We are interested in exploring the data on lakes and water features in Kenya. These can be found in feature_class H. We can easily filter our dataset as follows
kenya_geonames_water <- dplyr::filter(geonames_features, feature_class == "H")
kenya_geonames_water
## # A tibble: 137 × 5
## feature_code feature_class feature_subclass description
## <chr> <chr> <chr> <chr>
## 1 H.AIRS H AIRS seaplane landing area
## 2 H.ANCH H ANCH anchorage
## 3 H.BAY H BAY bay
## 4 H.BAYS H BAYS bays
## 5 H.BGHT H BGHT bight(s)
## 6 H.BNK H BNK bank(s)
## 7 H.BNKR H BNKR stream bank
## 8 H.BNKX H BNKX section of bank
## 9 H.BOG H BOG bog(s)
## 10 H.CAPG H CAPG icecap
## # ... with 127 more rows, and 1 more variables: detail <chr>
Within feature_class H the feature codes that relate to Lakes are listed under L in the feature_code and under L in the feature_subclass.
If we take a look at the new water features table then we will see that there are quite a number of codes. Which codes we will want will depend on our purposes.
library(dplyr)
dplyr::select(kenya_geonames_water, 1,3,4)
## # A tibble: 137 × 3
## feature_code feature_subclass description
## <chr> <chr> <chr>
## 1 H.AIRS AIRS seaplane landing area
## 2 H.ANCH ANCH anchorage
## 3 H.BAY BAY bay
## 4 H.BAYS BAYS bays
## 5 H.BGHT BGHT bight(s)
## 6 H.BNK BNK bank(s)
## 7 H.BNKR BNKR stream bank
## 8 H.BNKX BNKX section of bank
## 9 H.BOG BOG bog(s)
## 10 H.CAPG CAPG icecap
## # ... with 127 more rows
Having reviewed the codes we now need to decide how to filter the actual geonames table. We will start by filtering on the main code H. We are interested in lakes so lets try using the identifier for lakes.
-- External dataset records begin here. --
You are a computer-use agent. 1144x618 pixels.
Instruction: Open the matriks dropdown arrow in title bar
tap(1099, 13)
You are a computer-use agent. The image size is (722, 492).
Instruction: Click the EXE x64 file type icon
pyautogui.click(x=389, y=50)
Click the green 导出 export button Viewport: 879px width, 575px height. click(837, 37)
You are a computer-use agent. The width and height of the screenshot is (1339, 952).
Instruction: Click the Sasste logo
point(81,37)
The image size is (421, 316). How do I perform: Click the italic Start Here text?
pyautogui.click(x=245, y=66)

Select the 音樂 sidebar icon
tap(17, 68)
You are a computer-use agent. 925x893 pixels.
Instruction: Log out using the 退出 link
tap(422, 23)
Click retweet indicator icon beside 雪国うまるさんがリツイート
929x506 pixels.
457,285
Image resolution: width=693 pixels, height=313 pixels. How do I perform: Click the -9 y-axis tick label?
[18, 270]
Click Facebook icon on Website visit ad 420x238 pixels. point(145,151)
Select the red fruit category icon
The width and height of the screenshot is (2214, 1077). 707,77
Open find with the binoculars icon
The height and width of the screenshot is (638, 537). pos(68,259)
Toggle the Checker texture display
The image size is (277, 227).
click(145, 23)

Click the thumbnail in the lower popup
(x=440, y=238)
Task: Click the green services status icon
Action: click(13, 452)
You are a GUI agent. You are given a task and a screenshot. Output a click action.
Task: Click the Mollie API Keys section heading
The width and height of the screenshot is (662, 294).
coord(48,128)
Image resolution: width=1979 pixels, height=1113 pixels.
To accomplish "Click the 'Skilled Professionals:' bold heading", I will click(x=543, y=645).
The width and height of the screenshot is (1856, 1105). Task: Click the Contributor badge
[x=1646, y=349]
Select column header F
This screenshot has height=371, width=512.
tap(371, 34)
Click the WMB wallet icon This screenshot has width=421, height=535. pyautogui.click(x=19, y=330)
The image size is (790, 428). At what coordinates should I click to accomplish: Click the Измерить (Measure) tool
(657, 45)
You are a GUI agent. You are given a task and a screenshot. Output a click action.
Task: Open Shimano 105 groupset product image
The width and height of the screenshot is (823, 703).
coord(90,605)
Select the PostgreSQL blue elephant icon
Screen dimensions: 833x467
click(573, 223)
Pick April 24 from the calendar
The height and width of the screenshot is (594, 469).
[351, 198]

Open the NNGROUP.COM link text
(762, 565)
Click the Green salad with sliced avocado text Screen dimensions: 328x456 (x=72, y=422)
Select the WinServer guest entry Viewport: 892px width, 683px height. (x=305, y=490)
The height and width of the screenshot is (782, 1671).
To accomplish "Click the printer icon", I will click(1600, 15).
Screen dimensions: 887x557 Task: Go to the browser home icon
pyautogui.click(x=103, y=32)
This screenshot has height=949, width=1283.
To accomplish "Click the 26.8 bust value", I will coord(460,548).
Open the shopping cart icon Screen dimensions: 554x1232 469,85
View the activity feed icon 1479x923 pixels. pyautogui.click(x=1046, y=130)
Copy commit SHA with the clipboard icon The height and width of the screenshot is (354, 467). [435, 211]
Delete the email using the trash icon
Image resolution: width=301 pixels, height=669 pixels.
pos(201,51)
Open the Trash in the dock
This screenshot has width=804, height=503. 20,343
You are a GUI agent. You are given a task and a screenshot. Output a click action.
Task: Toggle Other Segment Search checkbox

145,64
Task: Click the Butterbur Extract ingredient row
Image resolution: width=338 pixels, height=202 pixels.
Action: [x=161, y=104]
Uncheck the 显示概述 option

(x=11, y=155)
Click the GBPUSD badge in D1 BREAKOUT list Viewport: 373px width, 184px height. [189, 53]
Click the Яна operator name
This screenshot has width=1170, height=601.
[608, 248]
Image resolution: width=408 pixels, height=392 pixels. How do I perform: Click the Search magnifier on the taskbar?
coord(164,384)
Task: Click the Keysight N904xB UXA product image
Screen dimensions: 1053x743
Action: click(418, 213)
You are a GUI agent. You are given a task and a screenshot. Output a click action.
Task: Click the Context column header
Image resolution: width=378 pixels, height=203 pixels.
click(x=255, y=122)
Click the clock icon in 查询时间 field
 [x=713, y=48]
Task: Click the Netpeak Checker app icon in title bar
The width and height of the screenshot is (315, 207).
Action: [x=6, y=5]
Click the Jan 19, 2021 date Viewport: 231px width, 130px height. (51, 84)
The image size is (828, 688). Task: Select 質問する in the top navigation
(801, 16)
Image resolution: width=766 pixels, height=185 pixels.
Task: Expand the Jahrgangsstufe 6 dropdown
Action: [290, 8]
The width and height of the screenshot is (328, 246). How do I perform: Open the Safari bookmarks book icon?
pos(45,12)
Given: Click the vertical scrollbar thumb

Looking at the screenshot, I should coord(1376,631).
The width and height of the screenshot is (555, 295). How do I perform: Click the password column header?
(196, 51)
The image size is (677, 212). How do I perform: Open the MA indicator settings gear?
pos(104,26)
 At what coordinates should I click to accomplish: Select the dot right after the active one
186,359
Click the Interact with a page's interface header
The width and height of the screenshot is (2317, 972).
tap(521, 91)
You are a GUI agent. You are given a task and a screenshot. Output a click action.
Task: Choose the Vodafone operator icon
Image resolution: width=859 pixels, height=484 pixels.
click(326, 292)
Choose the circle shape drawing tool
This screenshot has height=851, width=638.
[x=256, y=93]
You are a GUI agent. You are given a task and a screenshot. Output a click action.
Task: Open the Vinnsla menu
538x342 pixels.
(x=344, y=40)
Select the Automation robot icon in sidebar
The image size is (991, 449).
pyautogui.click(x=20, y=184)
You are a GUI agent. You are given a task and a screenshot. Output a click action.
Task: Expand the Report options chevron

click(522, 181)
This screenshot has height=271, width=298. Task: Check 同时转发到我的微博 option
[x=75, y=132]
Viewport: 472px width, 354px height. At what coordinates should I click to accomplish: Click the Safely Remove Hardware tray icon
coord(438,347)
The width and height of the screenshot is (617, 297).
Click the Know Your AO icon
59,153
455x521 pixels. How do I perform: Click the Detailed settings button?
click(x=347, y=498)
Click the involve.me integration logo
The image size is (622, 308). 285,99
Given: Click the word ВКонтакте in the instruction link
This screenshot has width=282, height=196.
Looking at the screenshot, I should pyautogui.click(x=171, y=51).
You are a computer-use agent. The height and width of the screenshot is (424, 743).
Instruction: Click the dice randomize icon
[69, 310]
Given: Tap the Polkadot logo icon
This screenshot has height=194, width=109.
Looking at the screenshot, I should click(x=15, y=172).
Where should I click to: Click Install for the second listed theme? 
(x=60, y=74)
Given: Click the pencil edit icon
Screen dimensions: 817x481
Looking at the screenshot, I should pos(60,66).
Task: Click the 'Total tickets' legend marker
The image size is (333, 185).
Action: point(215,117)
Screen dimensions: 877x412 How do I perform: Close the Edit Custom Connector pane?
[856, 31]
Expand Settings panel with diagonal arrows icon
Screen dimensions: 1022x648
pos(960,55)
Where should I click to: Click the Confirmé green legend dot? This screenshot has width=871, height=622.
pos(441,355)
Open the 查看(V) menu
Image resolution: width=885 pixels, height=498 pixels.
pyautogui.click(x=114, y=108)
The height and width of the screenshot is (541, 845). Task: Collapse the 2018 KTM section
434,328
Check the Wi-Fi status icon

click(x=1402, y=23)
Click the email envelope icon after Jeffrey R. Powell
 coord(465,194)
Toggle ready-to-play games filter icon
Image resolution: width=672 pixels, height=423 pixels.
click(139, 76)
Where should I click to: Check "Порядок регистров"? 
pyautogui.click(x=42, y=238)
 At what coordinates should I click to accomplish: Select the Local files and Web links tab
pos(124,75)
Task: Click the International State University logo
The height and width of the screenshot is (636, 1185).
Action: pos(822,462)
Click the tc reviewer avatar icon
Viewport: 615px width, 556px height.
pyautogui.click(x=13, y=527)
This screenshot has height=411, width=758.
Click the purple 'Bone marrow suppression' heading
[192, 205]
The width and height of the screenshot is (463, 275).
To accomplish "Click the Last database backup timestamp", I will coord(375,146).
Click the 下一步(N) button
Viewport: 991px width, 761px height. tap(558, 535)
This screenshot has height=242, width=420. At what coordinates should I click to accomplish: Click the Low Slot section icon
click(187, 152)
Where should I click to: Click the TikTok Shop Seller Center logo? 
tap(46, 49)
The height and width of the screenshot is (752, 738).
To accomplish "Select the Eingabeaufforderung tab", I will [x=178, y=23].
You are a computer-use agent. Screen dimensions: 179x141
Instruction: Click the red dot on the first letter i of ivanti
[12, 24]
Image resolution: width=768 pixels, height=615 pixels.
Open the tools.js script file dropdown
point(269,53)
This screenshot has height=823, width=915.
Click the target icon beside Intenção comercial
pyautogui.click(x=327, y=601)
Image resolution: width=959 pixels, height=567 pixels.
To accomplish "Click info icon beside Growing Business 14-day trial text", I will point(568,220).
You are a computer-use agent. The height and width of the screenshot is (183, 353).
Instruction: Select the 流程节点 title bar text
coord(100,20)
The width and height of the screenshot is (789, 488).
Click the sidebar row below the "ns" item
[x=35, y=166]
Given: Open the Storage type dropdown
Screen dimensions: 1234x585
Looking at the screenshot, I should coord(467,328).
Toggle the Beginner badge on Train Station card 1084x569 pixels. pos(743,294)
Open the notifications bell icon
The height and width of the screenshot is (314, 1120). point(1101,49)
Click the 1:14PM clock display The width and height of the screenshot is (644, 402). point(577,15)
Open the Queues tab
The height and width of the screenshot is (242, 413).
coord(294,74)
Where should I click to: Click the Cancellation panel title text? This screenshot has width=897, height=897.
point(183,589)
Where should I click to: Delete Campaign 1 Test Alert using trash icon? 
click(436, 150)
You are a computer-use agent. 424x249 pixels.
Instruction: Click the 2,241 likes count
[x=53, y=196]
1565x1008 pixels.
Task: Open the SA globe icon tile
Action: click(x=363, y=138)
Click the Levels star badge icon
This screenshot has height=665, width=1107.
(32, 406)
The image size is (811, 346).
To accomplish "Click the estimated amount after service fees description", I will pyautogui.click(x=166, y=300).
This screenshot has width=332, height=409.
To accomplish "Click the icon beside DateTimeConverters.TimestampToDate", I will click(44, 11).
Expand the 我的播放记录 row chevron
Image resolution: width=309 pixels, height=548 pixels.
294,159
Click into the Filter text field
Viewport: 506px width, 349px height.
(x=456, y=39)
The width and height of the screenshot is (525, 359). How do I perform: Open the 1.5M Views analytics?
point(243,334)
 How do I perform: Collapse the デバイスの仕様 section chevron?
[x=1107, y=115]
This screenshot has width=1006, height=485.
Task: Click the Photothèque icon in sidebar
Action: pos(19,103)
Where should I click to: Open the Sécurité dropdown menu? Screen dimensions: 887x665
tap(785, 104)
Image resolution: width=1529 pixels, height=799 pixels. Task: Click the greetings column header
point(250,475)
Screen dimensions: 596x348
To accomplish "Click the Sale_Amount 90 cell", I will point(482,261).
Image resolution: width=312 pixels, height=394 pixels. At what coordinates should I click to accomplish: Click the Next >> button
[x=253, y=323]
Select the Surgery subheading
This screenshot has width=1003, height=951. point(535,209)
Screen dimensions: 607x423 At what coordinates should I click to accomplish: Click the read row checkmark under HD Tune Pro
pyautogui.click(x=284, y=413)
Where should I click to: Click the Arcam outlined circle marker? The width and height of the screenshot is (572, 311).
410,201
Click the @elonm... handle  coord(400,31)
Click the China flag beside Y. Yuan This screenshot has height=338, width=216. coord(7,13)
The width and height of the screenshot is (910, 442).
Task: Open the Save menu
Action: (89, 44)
In practice we may need more than one code.
library(dplyr)
kenya_geodump %>% dplyr::filter(., feature_class == "H") %>%
filter(., grepl('^L', feature_code)) -> kenya_lakes # output
kenya_lakes
## # A tibble: 89 × 19
## geonameid name asciiname
## <int> <chr> <chr>
## 1 161340 Lake Amboseli Lake Amboseli
## 2 178141 West Scarp West Scarp
## 3 178374 Lake Wamoro Lake Wamoro
## 4 178403 Bandari ya Wali Bandari ya Wali
## 5 178699 Lake Uranga Lake Uranga
## 6 178846 Tyndall Tarn Tyndall Tarn
## 7 179212 Tilam Tilam
## 8 179287 Thompson Tarns Thompson Tarns
## 9 179492 Lake Telelana Lake Telelana
## 10 179494 Teleki Tarn Teleki Tarn
## # ... with 79 more rows, and 16 more variables: alternatenames <chr>,
## # latitude <dbl>, longitude <dbl>, feature_class <chr>,
## # feature_code <chr>, country_code <chr>, cc2 <chr>, admin1_code <chr>,
## # admin2_code <chr>, admin3_code <chr>, admin4_code <chr>,
## # population <int>, elevation <int>, dem <int>, timezone <chr>,
## # modification_date <date>
Ok, we now have a table with 89 names. We could go further and include the alternate names column or we could extend the filters to mangroves or other features. In the original table we also find a code for Parks and so we could also include Lake Nakuru National Park, Lake Bogoria National Reserve and others. To capture those we would simply look for the term Lake in the name or asciiname or alternate name. A simple example searching the asciiname would be to look for the work Lake using stringr
. This will return a logical TRUE/FALSE that we can add to assist with filtering the dataset.
library(dplyr)
library(stringr)
kenya_geodump$lake <- stringr::str_detect(kenya_geodump$asciiname, "Lake") %>%
as.character()
Note that without the addition of as.character() the column that we added will be of type boolean and won't be available to filter with
dplyr::filter()`.
Let’s take a look. We now have a logical TRUE false column on the word Lake.
library(dplyr)
dplyr::select(kenya_geodump,1:3, 20) %>% head()
## # A tibble: 6 × 4
## geonameid name asciiname lake
## <int> <chr> <chr> <chr>
## 1 54121 Mata Arba Mata Arba FALSE
## 2 55628 Kolbiyow Kolbiyow FALSE
## 3 58869 Bur Gause Bur Gause FALSE
## 4 60856 Did Songa Did Songa FALSE
## 5 149213 Umba Umba FALSE
## 6 154205 Mchongo Mchongo FALSE
Now we can filter that to retain the references to Lake.
library(dplyr)
KE_geodump_lakes <- dplyr::filter(kenya_geodump, lake == "TRUE")
head(KE_geodump_lakes)
## # A tibble: 6 × 20
## geonameid name asciiname
## <int> <chr> <chr>
## 1 161340 Lake Amboseli Lake Amboseli
## 2 178374 Lake Wamoro Lake Wamoro
## 3 178699 Lake Uranga Lake Uranga
## 4 179492 Lake Telelana Lake Telelana
## 5 179817 Lake Stefanie Lake Stefanie
## 6 179974 Lake Solai Lake Solai
## # ... with 17 more variables: alternatenames <chr>, latitude <dbl>,
## # longitude <dbl>, feature_class <chr>, feature_code <chr>,
## # country_code <chr>, cc2 <chr>, admin1_code <chr>, admin2_code <chr>,
## # admin3_code <chr>, admin4_code <chr>, population <int>,
## # elevation <int>, dem <int>, timezone <chr>, modification_date <date>,
## # lake <chr>
Note here that this returns a lower number than the use of the codes above because not all lakes include the word Lake in their name. However, it will capture parks that include the name but also additional features that we may not want such as Lake Rudolf Airport. So, for our present purposes we will drop this.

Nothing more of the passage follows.